ラーメン屋に行くとでかいギャバンのブラックペッパーの缶がテーブルごとにおいてあったりするとうれしくなります。しかしですね、出来上がったラーメンに一口もつけないうちに胡椒をかけたりするとラーメン屋のオヤジににらまれます。味わわないうちに胡椒をかけるなんてなんてヤツだとばかりに。

通のお客さんになると、ラーメンにブラックペッパーはかけません。「すいません。白胡椒ないですか?」なんて聞いてきます。そういうお客のために白胡椒を用意してある店はマル。

ブラックペッパー(BP)とホワイトペッパー(WP)はともにコショウ科の同じ植物です。BPは胡椒の実を未熟のまま摘んで乾燥したもの。WPは赤く熟してから摘んで、水につけて皮を柔らかくして取り除き、乾燥したものがホワイトペッパーです。

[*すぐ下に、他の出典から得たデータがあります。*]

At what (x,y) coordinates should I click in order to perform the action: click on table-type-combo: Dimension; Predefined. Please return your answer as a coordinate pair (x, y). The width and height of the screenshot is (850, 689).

ヨーロッパの料理は肉食が多く、肉の臭みを消すためにコショウは欠かせません。古代ローマ時代ではコショウは貴族の家で純銀製の壺に入れて使われていて1粒づつ数えながら使う程の貴重品でした。

コショウが調味料として使われるようになったのは、古代インド紀元前5世紀頃からといわれます。胡麻(ゴマ)、胡椒(コショウ)、胡蝶(こちょう=アゲハ)、胡弓(こきゅう)などのように「胡」とつくものは中国からきたとされますが、そのルーツはインド周辺です。そういえばキュウリも胡瓜ですね。

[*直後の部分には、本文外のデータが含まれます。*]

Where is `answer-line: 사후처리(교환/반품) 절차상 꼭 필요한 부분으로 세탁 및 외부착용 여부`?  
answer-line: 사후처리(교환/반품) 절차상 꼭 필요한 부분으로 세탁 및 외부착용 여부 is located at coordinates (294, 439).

ちなみに、グリーンペッパーというとピーマンのことをいうこともありますが、これもBPやWPと同じもの。グリーンペッパーは摘み取った未熟果を塩漬けにしたもの、あるいは未熟果を特殊乾燥装置を用いて低温下で短時間に強制的に乾燥したものをいいます。

使い方は、BPなど香りや辛味の強いものは料理の下ごしらえに、WPは出来上がった料理の香り付けに、グリーンペッパーはマリネなどに使うと清涼感が増すようです。